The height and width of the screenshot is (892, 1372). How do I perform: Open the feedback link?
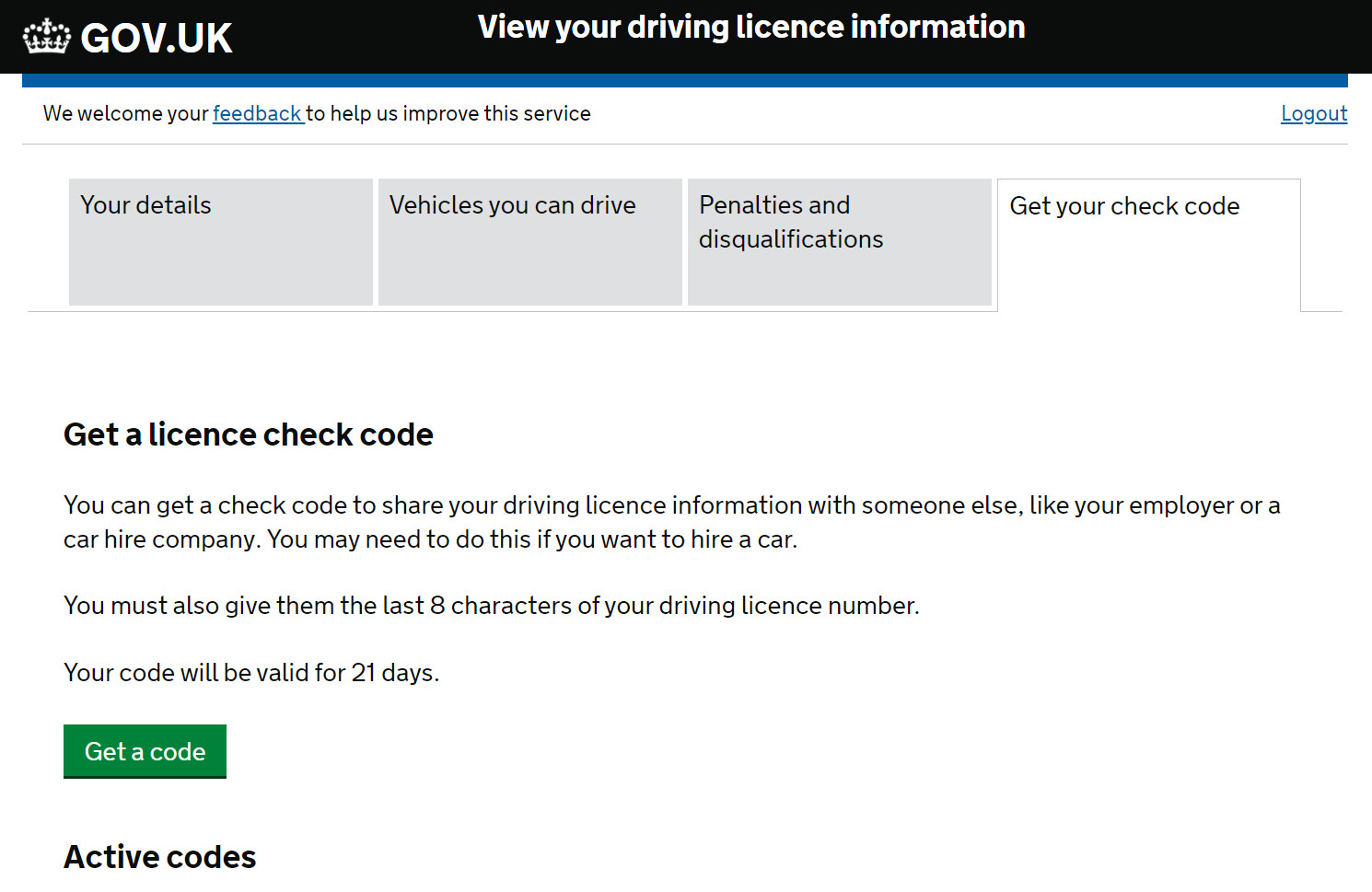pyautogui.click(x=257, y=113)
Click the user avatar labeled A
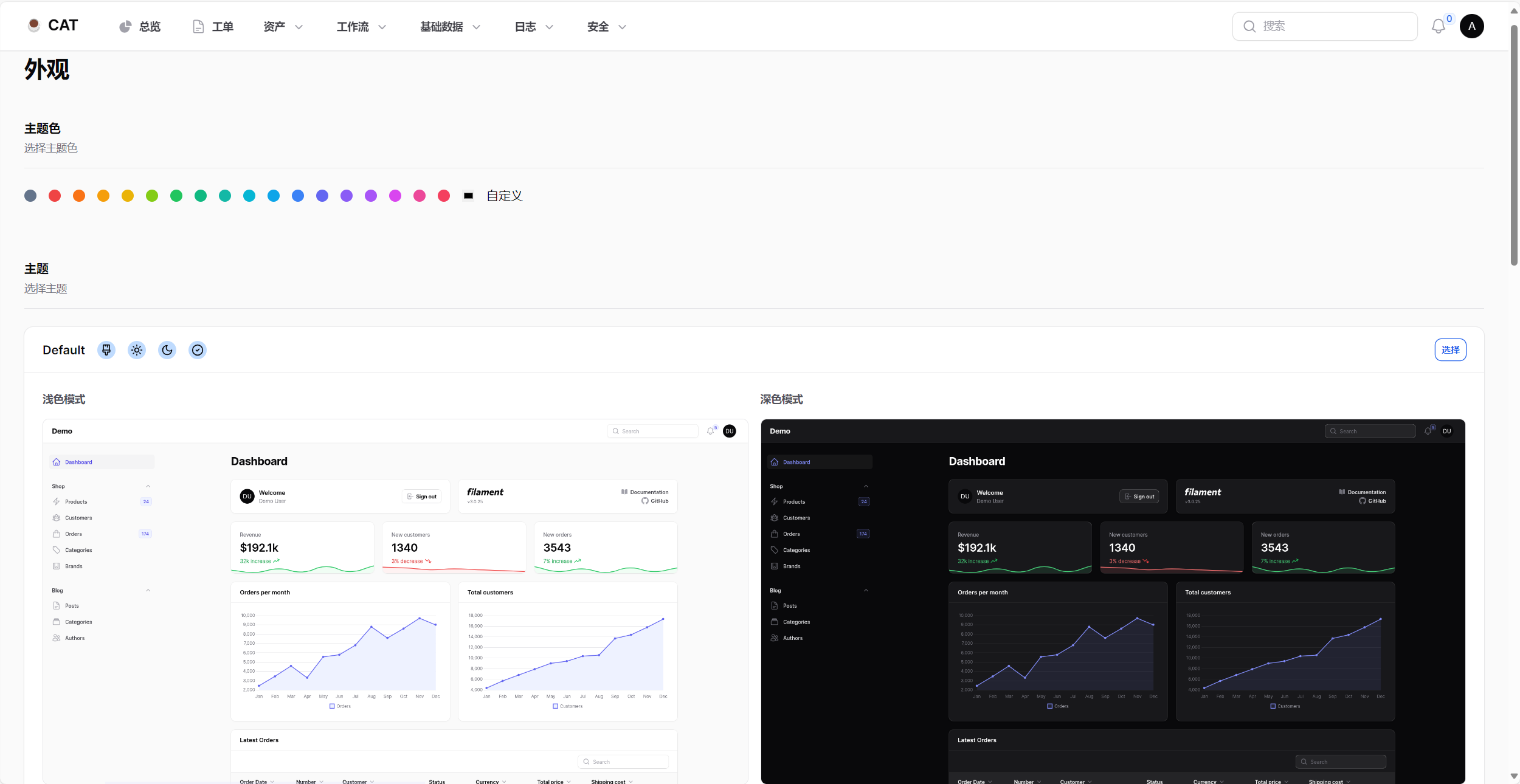 tap(1471, 26)
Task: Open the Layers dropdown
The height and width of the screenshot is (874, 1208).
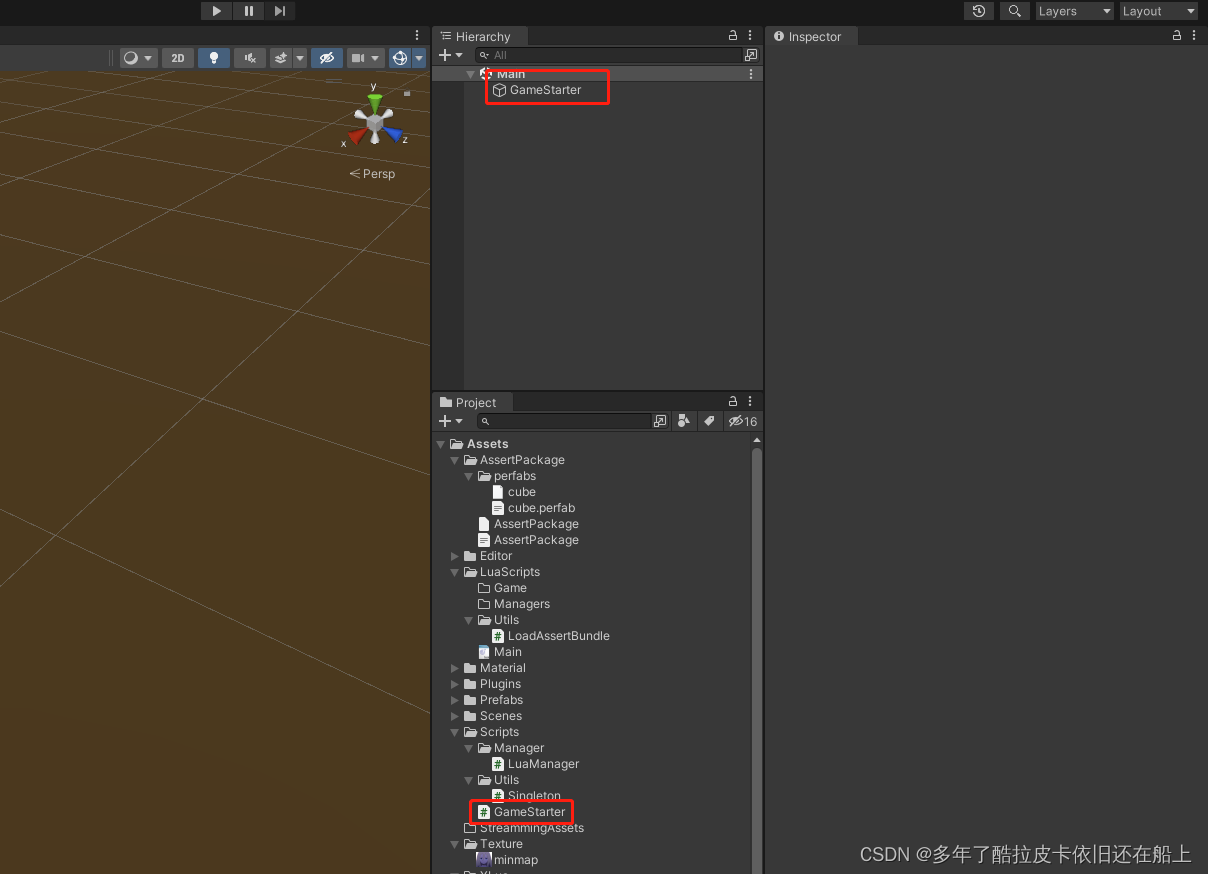Action: 1073,11
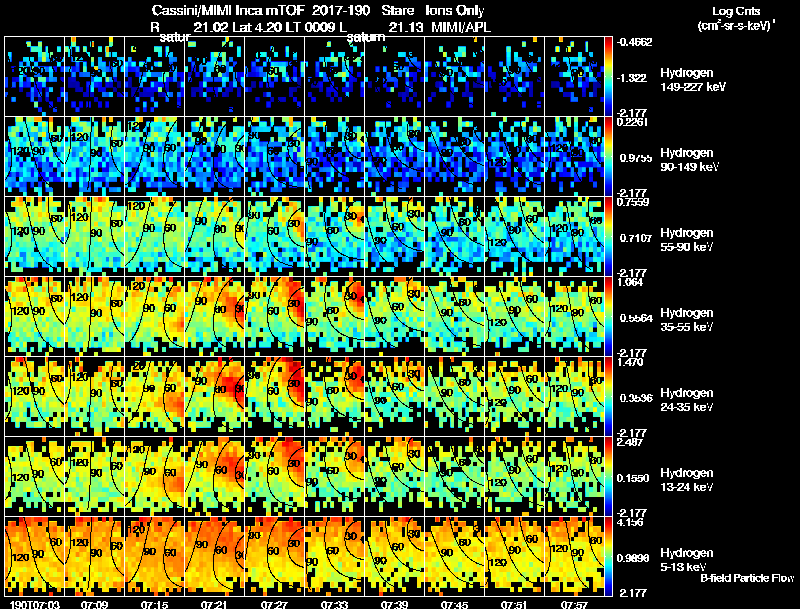Screen dimensions: 800x609
Task: Click the 35-55 keV image panel at 07:27
Action: click(x=274, y=316)
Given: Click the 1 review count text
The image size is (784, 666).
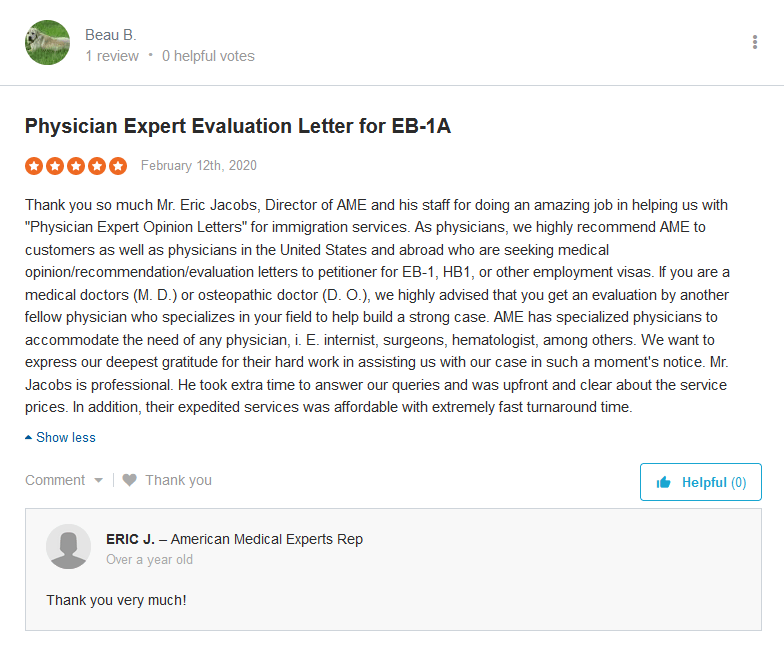Looking at the screenshot, I should pos(112,56).
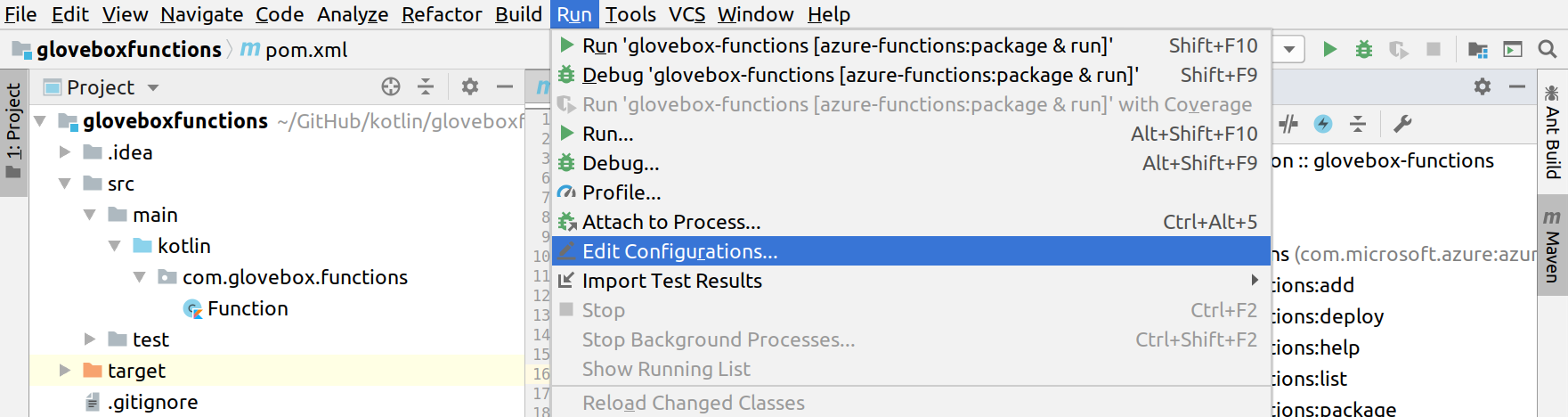1568x417 pixels.
Task: Click the Debug bug icon in toolbar
Action: 1363,49
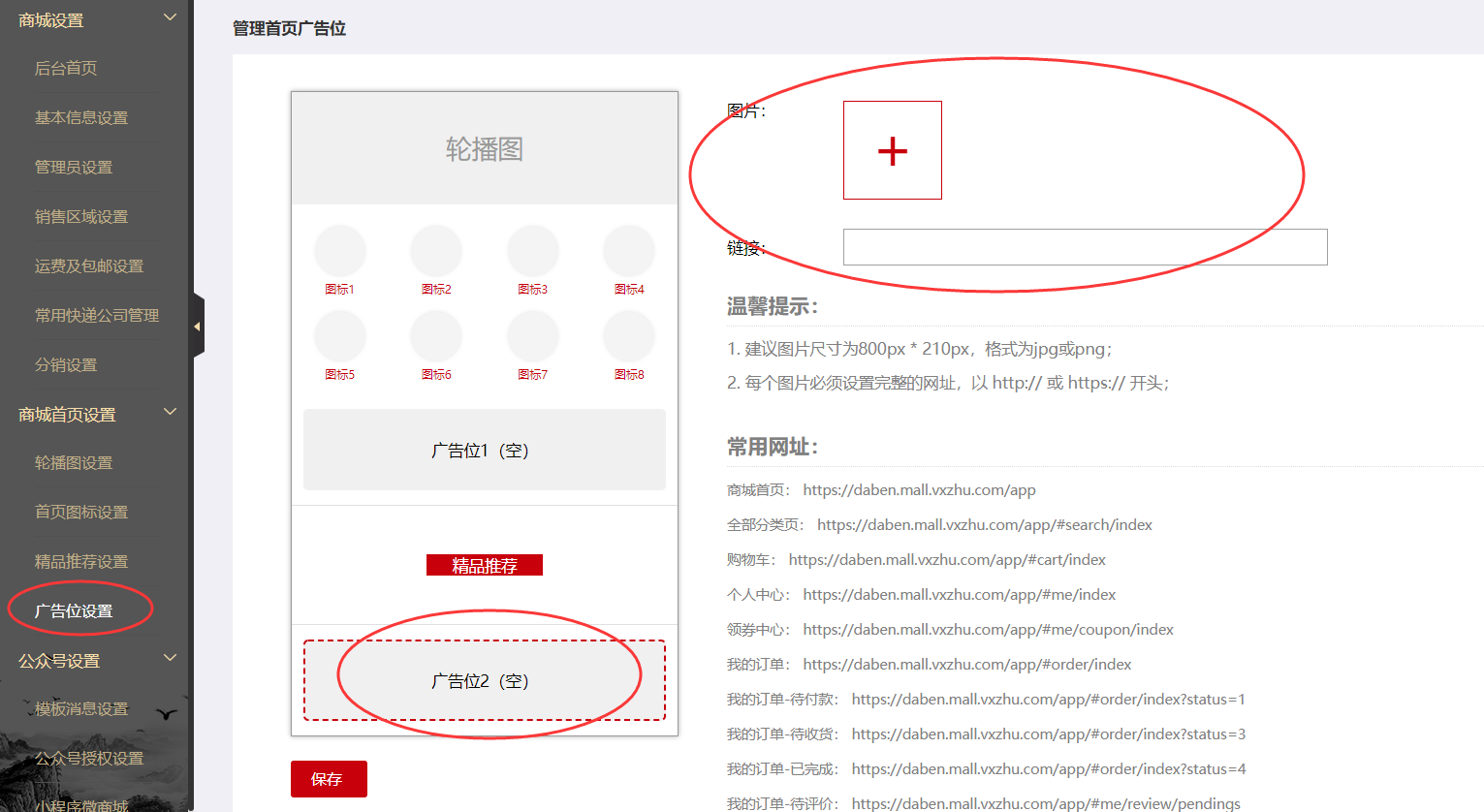This screenshot has width=1484, height=812.
Task: Collapse the 商城首页设置 section chevron
Action: [170, 412]
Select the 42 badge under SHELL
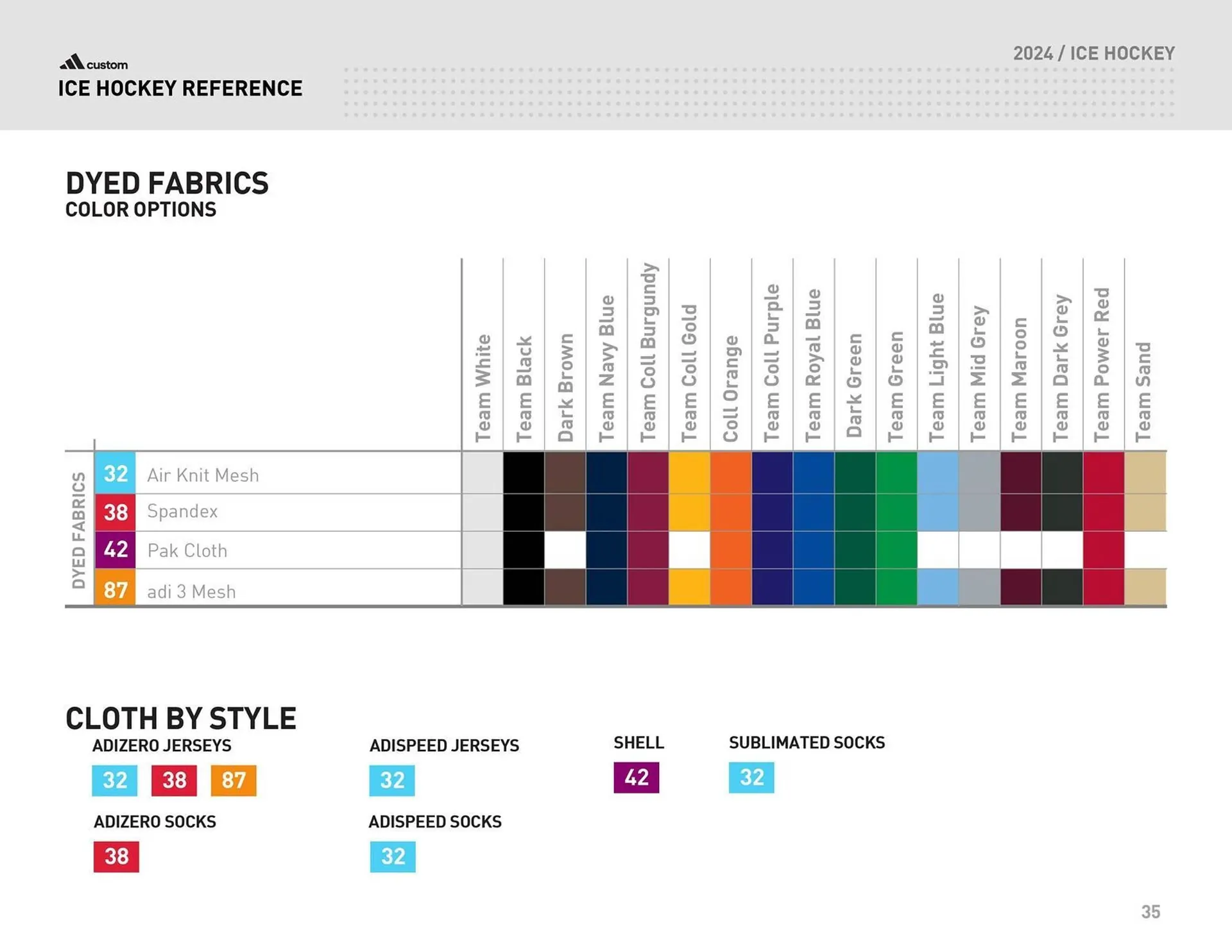This screenshot has height=952, width=1232. pos(637,777)
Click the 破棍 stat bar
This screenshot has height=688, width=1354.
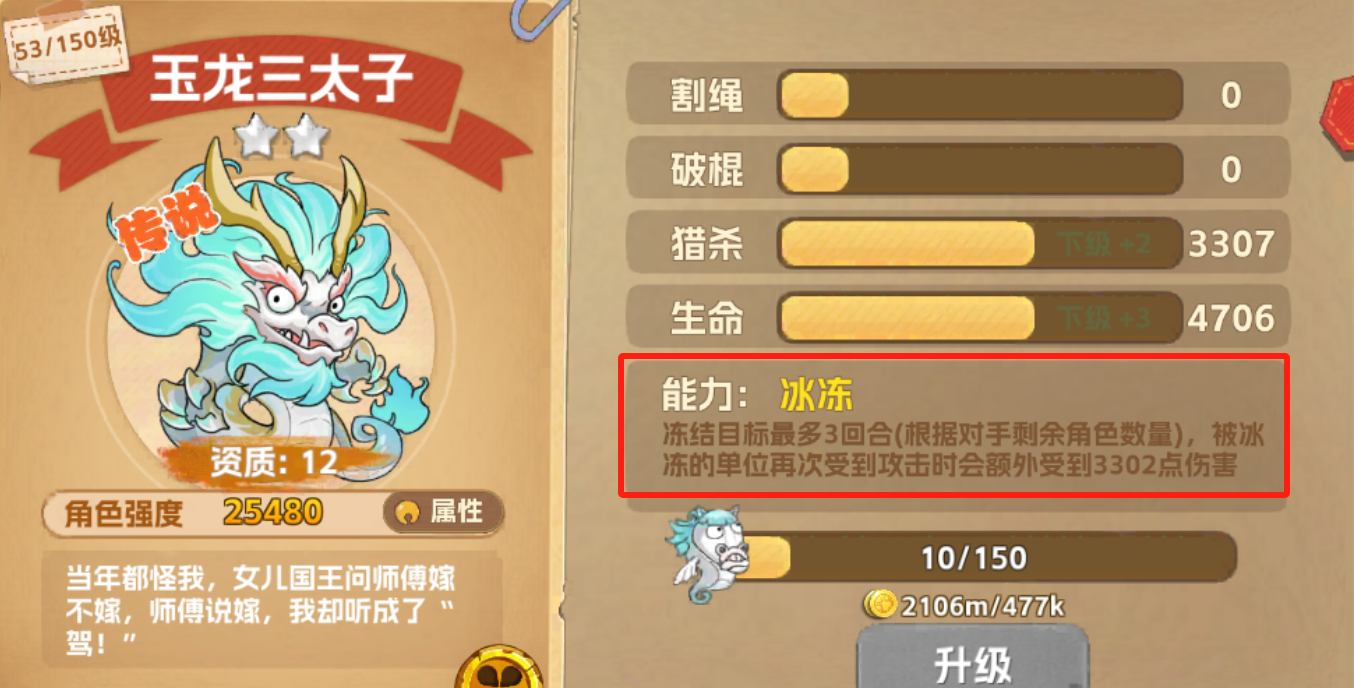[x=980, y=169]
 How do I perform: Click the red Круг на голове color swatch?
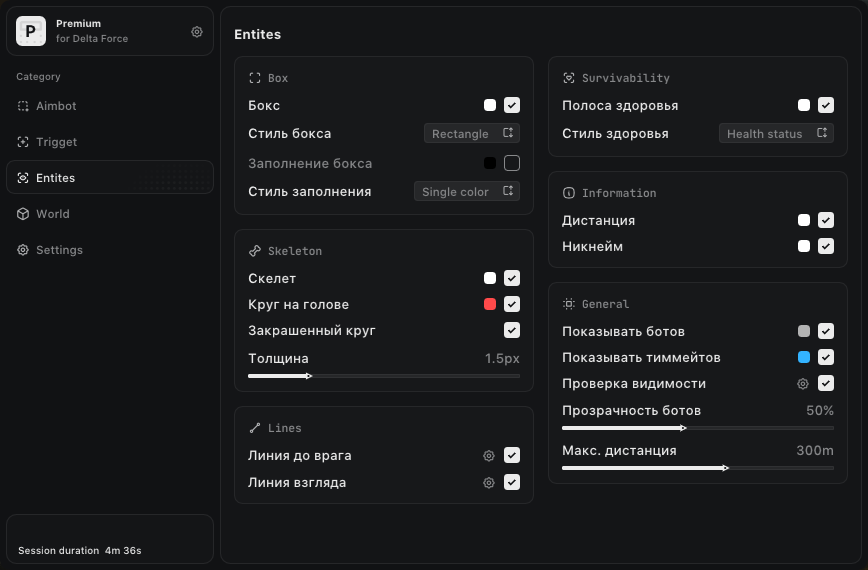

═══

• [Problem description]: Write out all the records again with "How do I perform" swapped for "How can I do" wherever it appears, keeping everything else the same. Leave the pictures out.

• [The reply]:
The height and width of the screenshot is (892, 1372). How can I do: Open the feedback link?
pyautogui.click(x=257, y=113)
Click the user avatar labeled A
 tap(1471, 26)
Task: Open the Layers dropdown
The height and width of the screenshot is (874, 1208).
Action: 1073,11
Screen dimensions: 800x609
Task: Click the 35-55 keV image panel at 07:27
Action: click(x=274, y=316)
Given: Click the 1 review count text
The image size is (784, 666).
Looking at the screenshot, I should pos(112,56).
1568x417 pixels.
Task: Click the Debug bug icon in toolbar
Action: 1363,49
This screenshot has width=1484, height=812.
Task: Collapse the 商城首页设置 section chevron
Action: [170, 412]
Select the 42 badge under SHELL
This screenshot has height=952, width=1232. pos(637,777)
Click the 破棍 stat bar
This screenshot has height=688, width=1354.
[x=980, y=169]
 How can I do: Click the red Круг на голове color swatch?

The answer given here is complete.